US President Joe Biden posted a photo of a lit menorah at the White House.

“The story of Hanukkah teaches us that even a little bit of light, wherever it is found, can dispel the darkness and illuminate a path forward. From our family to yours, Jill and I wish you and your loved ones a Chanukah Sameach, a Happy Hanukkah!” the president wrote on X.

In a video posted on social media, Canadian Prime Minister Justin Trudeau noted the “incredibly difficult” last two months for Jewish people, since the October 7 attack, and the “disturbing rise in antisemitism” that followed.

“I want to make it clear, our government stands with you. We will never accept any form of antisemitism or hatred and we will always speak up for Israel’s right to exist, and right to defend itself,” he said.

“The story of Hanukkah is a reminder that light shines brighter than darkness, and right always prevails over wrong. It’s always a reminder of the resilience of the Jewish people, who’ve persevered through periods of unfathomable difficulty before, and Canada will continue to stand with Israel and Jewish communities around the world as we persevere through this as well,” he stated.

“I hope that the lessons of Hanukkah and the glowing light of the menorah bring you hope during this difficult time. I also hope you can find comfort and peace as you celebrate the traditions,” he said.

Ukrainian President Volodymyr Zelensky held a Hanukkah candle-lighting ceremony with a group of rabbis, video of which he shared on his social media accounts.

“The sacred Hanukkah lights, lit these days, remind us once again that light always prevails over evil.
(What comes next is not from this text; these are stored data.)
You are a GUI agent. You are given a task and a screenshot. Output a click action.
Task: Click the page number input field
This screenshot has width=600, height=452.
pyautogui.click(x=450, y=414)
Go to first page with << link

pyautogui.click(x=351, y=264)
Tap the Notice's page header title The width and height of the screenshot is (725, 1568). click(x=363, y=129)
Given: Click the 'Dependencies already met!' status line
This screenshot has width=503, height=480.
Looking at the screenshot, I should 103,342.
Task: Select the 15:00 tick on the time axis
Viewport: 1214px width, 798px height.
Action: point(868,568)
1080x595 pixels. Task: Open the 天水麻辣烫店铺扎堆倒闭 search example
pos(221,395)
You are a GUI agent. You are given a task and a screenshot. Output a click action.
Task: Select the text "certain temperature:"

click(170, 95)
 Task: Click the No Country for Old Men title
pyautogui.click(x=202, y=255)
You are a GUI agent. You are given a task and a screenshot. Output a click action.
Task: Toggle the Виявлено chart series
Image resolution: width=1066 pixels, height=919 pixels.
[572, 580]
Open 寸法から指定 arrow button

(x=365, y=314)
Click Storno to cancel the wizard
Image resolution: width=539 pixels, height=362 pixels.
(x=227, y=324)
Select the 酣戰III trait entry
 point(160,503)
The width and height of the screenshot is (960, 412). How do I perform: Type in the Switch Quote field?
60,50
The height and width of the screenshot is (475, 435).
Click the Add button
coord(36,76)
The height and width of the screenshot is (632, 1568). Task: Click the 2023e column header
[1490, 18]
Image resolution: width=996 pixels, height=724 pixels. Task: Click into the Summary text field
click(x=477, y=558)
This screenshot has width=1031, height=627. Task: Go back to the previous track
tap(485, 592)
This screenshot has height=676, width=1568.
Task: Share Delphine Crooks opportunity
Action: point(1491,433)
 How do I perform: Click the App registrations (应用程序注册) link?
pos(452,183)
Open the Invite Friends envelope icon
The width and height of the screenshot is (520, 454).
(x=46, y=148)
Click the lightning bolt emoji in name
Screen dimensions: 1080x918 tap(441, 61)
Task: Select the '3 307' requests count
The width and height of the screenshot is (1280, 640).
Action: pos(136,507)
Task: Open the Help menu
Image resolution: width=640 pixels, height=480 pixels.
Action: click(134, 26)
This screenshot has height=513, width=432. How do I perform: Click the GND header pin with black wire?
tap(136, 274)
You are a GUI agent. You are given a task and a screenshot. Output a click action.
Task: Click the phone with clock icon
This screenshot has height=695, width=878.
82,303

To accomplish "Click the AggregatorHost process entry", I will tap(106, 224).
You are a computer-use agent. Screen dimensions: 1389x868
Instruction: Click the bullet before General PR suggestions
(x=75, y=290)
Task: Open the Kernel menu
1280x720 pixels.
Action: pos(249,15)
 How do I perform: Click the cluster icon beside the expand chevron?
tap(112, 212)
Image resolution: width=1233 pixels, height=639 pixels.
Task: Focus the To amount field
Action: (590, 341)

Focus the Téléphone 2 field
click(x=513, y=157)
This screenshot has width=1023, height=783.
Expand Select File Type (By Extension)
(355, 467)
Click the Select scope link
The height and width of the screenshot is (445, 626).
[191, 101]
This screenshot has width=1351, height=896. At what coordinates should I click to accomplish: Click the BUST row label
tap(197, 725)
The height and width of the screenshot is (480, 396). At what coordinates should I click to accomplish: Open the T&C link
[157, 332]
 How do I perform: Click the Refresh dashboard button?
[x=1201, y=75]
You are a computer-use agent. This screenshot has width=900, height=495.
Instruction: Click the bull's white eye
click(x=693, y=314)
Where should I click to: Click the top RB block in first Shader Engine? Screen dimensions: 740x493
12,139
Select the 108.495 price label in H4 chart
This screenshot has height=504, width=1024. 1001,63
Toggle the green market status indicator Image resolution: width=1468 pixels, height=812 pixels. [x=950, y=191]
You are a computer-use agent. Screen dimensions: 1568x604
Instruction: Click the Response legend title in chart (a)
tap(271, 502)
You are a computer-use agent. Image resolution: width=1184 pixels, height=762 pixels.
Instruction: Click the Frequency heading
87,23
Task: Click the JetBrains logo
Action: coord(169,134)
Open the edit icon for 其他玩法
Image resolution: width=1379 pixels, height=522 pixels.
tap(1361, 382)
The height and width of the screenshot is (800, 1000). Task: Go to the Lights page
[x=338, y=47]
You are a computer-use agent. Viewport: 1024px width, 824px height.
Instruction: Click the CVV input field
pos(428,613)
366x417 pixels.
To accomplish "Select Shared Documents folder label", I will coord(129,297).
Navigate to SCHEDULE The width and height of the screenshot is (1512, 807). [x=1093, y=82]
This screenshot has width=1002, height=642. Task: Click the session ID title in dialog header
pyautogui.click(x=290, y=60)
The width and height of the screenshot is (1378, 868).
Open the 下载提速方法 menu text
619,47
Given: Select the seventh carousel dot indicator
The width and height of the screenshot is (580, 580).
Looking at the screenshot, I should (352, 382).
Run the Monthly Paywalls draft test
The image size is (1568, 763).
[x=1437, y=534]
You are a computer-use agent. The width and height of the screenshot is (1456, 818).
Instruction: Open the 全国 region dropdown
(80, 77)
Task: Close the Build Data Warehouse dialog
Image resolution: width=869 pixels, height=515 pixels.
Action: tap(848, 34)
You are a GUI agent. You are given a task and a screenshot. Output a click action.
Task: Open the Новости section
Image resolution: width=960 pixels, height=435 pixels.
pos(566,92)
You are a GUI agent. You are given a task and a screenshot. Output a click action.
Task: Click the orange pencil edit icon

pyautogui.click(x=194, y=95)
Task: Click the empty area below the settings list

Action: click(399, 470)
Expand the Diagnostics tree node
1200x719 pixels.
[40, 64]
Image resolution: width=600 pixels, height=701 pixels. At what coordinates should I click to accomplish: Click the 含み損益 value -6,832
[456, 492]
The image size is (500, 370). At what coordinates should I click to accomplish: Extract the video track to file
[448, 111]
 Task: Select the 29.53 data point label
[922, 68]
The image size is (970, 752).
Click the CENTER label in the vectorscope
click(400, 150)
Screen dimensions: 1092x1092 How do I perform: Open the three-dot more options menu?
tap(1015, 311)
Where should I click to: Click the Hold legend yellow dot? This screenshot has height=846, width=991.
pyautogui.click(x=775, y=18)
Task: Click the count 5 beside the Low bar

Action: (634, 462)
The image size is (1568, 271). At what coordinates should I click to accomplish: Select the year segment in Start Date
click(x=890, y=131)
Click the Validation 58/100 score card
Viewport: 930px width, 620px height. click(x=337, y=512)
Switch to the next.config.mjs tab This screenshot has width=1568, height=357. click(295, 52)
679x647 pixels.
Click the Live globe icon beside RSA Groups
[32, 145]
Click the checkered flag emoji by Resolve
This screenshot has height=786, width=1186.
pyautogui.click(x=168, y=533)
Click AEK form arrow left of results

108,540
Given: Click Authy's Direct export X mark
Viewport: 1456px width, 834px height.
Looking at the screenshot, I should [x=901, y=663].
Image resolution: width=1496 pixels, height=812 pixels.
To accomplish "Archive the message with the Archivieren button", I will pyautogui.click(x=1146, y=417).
And of the value of life, which is worth fighting for,” Zelensky wrote on X, formerly Twitter. “My best wishes to the Jewish community on Hanukkah!”

Indian Prime Minister Narendra Modi gave his “warmest greetings to our Jewish friends in India and around the world on the occasion of Hanukkah.”

“May this festival bring peace, hope and brightness in everybody’s lives,” he wrote on X, tagging Prime Minister Benjamin Netanyahu.

Indian President Droupadi Murmu wished her Israeli counterpart Isaac Herzog “Chag Hanukkah Sameach.”

Australian Prime Minister Anthony Albanese also extended greetings to the Jewish community.

“May you find comfort and hope as you honor the traditions that have sustained you for generations, and may the lights of Chanukah shine brightly through darkness,” he wrote on X.

Ukraine’s Foreign Minister Dmytro Kuleba wished a  “Happy Hanukkah to the Jewish communities in Ukraine celebrating during wartime, as well as to all Jewish families around the world!”

“May the lights of Menorah candles fill your homes, and may faith in good always triumph against forces of evil.”

“As Jews around the world mark Chanukah, we all feel the contrast between the darkness of recent times and the light of this festival,” wrote UK’s Labour Party chief Keir Starmer. “May the candles of this Festival of Lights bring hope to us all. Chanukah Sameach.”

In a video posted on social media, Lithuanian Prime Minister Ingrida Simonyte said the miracle of Hanukkah “reminds us that nothing is impossible.”

“This is especially important at a time when there is so much hatred, cruelty, and growing antisemitism in the world. I truly believe that the miracle of Hanukkah, faith, and wisdom will help us to overcome all obstacles.

“May the light of Hanukkah candles bring peace and tranquility to your homes and hearts! Happy Hanukkah!”